Here are some examples of the generations I got with 1k steps of finetuning and the inference parameters on the notebook (the inference time for each image you generate is about 1 minute).
After generating the photos, sometimes things as the the eyes are not perfect. They can contain artifacts that make obvious the photos are artificially generated. Even running the refiner model those could stay there, which is kind of a bummer, because the rest of the image can look pretty legit! See an example of what I mean:
After investigating this issue I came with a technique (that luckily comes with code) called CodeFormer, which was primarily meant to restore images of faces, but apparently is also commonly used among “generation artists” to fix the faces of their generations.
You can install it via the instructions on their README, it’s quite straightforward. After doing it, you can fix the faces of your generated images using the following command (replace the
--input-path with one to your own image!)
1 python inference_codeformer.py -w 0.5 --input_path /Users/air/Downloads/generated_image-3.png
As you probably noticed in the above command, there is the
-w parameter thing set to
0.5. This an specific parameter for the method that controls the “strength” of the effect. With heavier values (near 1) the model will “overwrite” more of the original image and therefore we’ll lose some of details of SDXL (your skin will be softer, you’ll have less wrinkles, freckles, scars, etc) and the image will lose quality. On the other hand, with lower values (near 0) the artifacts couldn’t be removed. In my tests, most of the time, values around
0.5 were pretty much okay, though! But depending on each particular generation you’d need to increase it!
After running it, the fixed image will be saved by default on the same directory as your
CodeFormer installation (inside the
The following image shows the fixed version of the above. Pretty cool, uh?
I know there are more user friendly ways of doing the same thing I shared on this post. For example:
Kohya, which is a tool that adds an abstraction layer from all the training code.
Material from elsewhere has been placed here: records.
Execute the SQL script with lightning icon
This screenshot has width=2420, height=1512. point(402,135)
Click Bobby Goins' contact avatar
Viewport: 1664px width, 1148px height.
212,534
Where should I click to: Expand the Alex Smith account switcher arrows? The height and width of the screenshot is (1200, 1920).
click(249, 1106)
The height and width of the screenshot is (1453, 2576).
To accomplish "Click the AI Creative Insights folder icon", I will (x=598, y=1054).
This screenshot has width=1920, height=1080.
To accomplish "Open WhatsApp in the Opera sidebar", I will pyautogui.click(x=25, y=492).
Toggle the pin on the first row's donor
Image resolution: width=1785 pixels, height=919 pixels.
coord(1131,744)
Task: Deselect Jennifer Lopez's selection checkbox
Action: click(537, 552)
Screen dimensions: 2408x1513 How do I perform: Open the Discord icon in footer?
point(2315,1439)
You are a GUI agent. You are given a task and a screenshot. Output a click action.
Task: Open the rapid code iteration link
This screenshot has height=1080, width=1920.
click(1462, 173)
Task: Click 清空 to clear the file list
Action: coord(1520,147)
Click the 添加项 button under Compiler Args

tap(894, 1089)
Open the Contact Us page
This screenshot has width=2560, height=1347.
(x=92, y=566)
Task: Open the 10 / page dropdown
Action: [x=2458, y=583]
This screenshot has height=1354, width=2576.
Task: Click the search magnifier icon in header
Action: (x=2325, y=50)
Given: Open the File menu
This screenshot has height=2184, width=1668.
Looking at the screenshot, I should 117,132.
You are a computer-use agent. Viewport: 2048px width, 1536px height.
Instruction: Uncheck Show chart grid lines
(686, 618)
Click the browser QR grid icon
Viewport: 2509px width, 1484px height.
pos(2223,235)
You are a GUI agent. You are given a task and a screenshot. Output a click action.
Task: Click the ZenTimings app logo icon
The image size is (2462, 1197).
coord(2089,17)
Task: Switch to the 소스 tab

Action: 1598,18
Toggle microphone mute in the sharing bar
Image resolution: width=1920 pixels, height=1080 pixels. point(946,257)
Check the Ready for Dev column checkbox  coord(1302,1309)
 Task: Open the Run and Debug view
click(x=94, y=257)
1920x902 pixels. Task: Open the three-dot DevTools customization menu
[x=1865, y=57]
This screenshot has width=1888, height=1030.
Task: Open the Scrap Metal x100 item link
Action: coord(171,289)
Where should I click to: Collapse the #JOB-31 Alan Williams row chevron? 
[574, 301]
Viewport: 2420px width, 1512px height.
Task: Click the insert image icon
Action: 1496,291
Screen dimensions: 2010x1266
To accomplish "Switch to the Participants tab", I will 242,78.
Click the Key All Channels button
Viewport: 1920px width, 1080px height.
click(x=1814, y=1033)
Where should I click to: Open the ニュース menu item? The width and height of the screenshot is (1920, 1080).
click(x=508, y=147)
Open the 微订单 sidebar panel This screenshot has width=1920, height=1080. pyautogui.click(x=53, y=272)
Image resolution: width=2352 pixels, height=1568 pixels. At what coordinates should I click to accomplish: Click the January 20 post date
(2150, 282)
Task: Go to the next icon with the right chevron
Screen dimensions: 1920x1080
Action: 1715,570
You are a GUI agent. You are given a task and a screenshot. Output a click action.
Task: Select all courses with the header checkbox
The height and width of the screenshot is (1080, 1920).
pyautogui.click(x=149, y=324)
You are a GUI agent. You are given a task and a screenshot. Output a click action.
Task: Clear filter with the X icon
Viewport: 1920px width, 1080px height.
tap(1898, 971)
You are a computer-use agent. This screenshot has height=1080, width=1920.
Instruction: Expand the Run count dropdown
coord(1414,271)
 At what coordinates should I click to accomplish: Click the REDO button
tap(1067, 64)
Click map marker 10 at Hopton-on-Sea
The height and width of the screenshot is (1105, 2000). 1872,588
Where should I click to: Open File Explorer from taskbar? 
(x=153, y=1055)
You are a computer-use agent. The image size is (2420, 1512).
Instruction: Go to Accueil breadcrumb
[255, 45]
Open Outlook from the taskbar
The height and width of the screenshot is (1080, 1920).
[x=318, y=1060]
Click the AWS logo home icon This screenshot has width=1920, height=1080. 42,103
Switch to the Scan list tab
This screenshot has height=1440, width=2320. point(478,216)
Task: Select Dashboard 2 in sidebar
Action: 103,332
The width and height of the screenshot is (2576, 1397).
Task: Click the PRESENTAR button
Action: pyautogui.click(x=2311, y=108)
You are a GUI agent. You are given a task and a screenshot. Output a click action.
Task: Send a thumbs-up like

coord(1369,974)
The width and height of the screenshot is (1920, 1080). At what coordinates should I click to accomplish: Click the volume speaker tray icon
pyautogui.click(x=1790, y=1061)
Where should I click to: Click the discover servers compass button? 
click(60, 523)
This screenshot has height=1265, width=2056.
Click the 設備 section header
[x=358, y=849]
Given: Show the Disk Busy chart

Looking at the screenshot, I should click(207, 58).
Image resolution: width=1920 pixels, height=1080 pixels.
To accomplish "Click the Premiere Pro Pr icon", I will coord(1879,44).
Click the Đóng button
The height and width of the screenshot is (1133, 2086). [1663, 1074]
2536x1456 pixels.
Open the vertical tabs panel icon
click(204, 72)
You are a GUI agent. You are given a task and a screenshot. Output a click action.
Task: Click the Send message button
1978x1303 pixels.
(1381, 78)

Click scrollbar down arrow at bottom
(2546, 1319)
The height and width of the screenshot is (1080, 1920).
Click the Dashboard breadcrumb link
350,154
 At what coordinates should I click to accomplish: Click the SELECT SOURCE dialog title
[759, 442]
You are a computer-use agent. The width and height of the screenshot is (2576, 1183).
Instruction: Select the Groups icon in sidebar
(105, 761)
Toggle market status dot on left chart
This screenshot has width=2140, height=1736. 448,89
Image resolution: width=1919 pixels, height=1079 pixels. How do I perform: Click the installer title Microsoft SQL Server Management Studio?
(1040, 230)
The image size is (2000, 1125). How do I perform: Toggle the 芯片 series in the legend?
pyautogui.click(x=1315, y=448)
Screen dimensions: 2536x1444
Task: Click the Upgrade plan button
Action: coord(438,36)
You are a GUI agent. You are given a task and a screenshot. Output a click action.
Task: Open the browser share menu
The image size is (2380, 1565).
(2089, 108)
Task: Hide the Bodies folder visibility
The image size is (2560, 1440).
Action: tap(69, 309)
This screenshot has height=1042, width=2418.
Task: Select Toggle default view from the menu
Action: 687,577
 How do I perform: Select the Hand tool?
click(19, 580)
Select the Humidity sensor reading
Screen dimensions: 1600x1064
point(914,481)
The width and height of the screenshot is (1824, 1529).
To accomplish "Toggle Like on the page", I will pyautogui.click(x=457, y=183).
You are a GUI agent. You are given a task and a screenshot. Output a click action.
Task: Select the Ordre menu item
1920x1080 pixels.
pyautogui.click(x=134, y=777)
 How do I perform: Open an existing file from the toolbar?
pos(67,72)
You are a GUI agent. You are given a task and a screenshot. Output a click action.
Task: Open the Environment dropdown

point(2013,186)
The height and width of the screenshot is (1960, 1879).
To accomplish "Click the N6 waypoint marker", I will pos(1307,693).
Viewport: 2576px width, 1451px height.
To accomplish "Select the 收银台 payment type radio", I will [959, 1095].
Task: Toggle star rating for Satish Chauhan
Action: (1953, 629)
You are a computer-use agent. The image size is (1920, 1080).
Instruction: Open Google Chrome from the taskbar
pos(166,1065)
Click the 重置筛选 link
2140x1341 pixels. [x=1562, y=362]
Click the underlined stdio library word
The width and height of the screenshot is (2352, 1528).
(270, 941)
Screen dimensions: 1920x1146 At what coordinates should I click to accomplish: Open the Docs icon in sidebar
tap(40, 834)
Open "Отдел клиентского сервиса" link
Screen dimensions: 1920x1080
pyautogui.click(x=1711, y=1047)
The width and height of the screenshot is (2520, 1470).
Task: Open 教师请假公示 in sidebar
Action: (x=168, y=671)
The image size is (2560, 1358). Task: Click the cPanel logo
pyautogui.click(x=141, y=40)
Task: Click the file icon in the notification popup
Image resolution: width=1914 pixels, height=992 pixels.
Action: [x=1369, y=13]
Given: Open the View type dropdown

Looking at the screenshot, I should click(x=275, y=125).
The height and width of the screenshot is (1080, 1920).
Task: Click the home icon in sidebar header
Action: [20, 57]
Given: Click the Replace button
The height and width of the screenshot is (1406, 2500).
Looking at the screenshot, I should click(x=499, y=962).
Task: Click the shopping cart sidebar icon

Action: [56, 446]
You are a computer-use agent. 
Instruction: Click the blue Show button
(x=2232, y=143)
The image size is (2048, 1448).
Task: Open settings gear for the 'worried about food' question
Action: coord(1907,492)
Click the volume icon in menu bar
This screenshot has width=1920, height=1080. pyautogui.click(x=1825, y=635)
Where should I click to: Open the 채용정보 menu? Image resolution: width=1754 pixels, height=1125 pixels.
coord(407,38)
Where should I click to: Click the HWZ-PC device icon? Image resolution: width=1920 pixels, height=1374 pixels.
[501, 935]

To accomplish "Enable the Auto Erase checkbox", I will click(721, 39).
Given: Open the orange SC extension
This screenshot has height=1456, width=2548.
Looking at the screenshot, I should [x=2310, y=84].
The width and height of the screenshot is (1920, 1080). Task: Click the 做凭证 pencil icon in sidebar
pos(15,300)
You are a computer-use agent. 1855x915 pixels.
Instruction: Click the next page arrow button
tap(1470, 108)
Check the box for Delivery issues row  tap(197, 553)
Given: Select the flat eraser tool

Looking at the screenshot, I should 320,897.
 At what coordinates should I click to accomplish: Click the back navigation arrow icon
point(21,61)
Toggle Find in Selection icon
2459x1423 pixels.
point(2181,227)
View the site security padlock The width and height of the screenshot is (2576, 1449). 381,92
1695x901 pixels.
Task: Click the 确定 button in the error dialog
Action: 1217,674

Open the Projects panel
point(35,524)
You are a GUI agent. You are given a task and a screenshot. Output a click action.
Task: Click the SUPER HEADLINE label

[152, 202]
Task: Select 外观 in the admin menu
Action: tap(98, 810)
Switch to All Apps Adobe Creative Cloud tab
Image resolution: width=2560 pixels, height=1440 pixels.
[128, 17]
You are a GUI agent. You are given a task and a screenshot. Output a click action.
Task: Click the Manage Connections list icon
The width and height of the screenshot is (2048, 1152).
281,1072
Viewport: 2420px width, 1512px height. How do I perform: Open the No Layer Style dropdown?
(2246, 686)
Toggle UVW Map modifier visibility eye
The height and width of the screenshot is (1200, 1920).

You can take a look at this Kohya tutorial in case you’re interested. However, as a “code guy” myself, I find my way more straightforward to follow as long as one is familiar with Jupyter notebooks and some Python!
It’s very impressive how easy one can use state of the art techniques for something as foolish as generating photos of himself with this few amount of effort – free Google Colab, a pre-built training script, open sourced models and a few training photos – and get results of unthinkable quality just one or two years ago!
There’s only one question left: what we’ll have two years from now?